Per fare un esempio, in tanti Stati questo ha evidenti conseguenze anche sull'aspetto migratorio. Pensate, infatti, cosa vuol dire non avere documenti o non essere registrati: non si sa chi è la persona e non si ha un ufficio dall'altra parte a cui chiedere.
Poi, naturalmente, c'è l'ambiente. Abbiamo COP21; tra poco ci sarà COP22. L'ambiente è una questione presente trasversalmente nella nostra nuova strategia. Come sapete, un soggetto di grande dibattito politico interno sono le migrazioni e la loro connessione con i processi di sviluppo.
Qui penso che bisogna essere pragmatici. C'è chi pensa che gli interventi fatti sulle questioni migratorie non abbiano nulla a che vedere con quelli fatti sullo sviluppo. Invece, io ci vedo una connessione perché uno fa leva sull'altro.

++++++

Consegna scritta A
Estrai dalle voci le righe che vanno dall'inizio fino alla riga con "Action: 209,387" compresa, riportandole senza alcuna modifica.

I dati

++++++

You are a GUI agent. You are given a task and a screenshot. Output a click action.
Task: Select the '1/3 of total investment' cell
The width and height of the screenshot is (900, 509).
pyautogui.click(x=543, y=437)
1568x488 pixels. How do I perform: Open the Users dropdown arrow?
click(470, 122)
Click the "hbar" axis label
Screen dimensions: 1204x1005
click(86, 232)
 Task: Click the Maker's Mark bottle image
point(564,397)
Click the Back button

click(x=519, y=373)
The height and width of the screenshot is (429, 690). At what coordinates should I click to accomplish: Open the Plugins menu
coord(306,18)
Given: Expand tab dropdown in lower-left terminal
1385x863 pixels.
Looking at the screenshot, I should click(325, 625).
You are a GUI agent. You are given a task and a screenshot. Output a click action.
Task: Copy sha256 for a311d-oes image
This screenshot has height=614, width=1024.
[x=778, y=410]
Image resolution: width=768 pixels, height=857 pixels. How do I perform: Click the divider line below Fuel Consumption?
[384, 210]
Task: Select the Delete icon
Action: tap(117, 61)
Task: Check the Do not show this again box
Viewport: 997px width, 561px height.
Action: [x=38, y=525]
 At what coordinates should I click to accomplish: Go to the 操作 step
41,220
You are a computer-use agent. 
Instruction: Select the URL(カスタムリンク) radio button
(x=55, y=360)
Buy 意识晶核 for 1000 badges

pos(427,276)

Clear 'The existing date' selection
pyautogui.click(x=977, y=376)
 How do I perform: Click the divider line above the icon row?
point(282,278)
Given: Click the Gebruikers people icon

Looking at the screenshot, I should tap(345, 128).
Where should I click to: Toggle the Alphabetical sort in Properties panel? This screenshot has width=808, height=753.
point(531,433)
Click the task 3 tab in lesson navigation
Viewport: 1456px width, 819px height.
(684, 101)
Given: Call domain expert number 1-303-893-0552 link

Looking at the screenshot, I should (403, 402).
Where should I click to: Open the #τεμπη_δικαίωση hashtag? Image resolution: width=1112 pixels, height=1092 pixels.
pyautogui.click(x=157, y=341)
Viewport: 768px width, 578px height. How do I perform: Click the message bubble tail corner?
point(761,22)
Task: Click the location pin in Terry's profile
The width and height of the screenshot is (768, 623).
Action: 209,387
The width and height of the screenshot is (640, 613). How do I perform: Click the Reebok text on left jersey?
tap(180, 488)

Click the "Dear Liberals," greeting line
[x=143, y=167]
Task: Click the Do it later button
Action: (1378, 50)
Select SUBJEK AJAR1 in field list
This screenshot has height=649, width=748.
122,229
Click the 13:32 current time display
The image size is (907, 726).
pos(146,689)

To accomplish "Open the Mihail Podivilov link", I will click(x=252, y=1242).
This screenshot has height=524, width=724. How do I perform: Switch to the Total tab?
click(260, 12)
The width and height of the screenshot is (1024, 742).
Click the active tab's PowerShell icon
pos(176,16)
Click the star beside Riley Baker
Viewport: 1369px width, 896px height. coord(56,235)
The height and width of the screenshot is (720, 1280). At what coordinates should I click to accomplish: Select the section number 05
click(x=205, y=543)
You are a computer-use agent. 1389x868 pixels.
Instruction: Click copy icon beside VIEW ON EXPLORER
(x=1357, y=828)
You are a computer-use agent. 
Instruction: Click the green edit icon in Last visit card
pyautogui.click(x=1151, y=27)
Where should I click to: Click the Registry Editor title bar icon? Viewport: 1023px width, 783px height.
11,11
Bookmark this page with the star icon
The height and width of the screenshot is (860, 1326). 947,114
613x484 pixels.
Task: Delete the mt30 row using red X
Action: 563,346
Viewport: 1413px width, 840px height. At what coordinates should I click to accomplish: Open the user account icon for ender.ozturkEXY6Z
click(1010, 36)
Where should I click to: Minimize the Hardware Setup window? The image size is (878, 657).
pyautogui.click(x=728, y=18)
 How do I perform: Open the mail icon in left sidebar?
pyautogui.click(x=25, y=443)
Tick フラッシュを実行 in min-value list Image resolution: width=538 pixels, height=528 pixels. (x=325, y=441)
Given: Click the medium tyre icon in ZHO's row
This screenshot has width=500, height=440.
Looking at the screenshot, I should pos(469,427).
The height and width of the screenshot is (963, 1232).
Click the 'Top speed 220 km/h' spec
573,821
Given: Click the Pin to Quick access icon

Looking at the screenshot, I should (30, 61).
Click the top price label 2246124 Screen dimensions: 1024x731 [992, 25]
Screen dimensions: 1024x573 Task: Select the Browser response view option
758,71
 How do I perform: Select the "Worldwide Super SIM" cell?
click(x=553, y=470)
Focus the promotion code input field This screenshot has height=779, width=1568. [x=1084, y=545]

++++++

Consegna scritta B
Riscrivi il passo dell'estratto da "Qui penso che" fino a "fa leva sull'altro." compreso, sostituendo "pragmatici" con "realisti".

Soluzione completa A
You are a GUI agent. You are given a task and a screenshot. Output a click action.
Task: Select the '1/3 of total investment' cell
The width and height of the screenshot is (900, 509).
pyautogui.click(x=543, y=437)
1568x488 pixels. How do I perform: Open the Users dropdown arrow?
click(470, 122)
Click the "hbar" axis label
Screen dimensions: 1204x1005
click(86, 232)
 Task: Click the Maker's Mark bottle image
point(564,397)
Click the Back button

click(x=519, y=373)
The height and width of the screenshot is (429, 690). At what coordinates should I click to accomplish: Open the Plugins menu
coord(306,18)
Given: Expand tab dropdown in lower-left terminal
1385x863 pixels.
Looking at the screenshot, I should click(325, 625).
You are a GUI agent. You are given a task and a screenshot. Output a click action.
Task: Copy sha256 for a311d-oes image
This screenshot has height=614, width=1024.
[x=778, y=410]
Image resolution: width=768 pixels, height=857 pixels. How do I perform: Click the divider line below Fuel Consumption?
[384, 210]
Task: Select the Delete icon
Action: tap(117, 61)
Task: Check the Do not show this again box
Viewport: 997px width, 561px height.
Action: [x=38, y=525]
 At what coordinates should I click to accomplish: Go to the 操作 step
41,220
You are a computer-use agent. 
Instruction: Select the URL(カスタムリンク) radio button
(x=55, y=360)
Buy 意识晶核 for 1000 badges

pos(427,276)

Clear 'The existing date' selection
pyautogui.click(x=977, y=376)
 How do I perform: Click the divider line above the icon row?
point(282,278)
Given: Click the Gebruikers people icon

Looking at the screenshot, I should tap(345, 128).
Where should I click to: Toggle the Alphabetical sort in Properties panel? This screenshot has width=808, height=753.
point(531,433)
Click the task 3 tab in lesson navigation
Viewport: 1456px width, 819px height.
(684, 101)
Given: Call domain expert number 1-303-893-0552 link

Looking at the screenshot, I should (403, 402).
Where should I click to: Open the #τεμπη_δικαίωση hashtag? Image resolution: width=1112 pixels, height=1092 pixels.
pyautogui.click(x=157, y=341)
Viewport: 768px width, 578px height. How do I perform: Click the message bubble tail corner?
point(761,22)
Task: Click the location pin in Terry's profile
The width and height of the screenshot is (768, 623).
Action: 209,387

Soluzione completa B
Qui penso che bisogna essere realisti. C'è chi pensa che gli interventi fatti sulle questioni migratorie non abbiano nulla a che vedere con quelli fatti sullo sviluppo. Invece, io ci vedo una connessione perché uno fa leva sull'altro.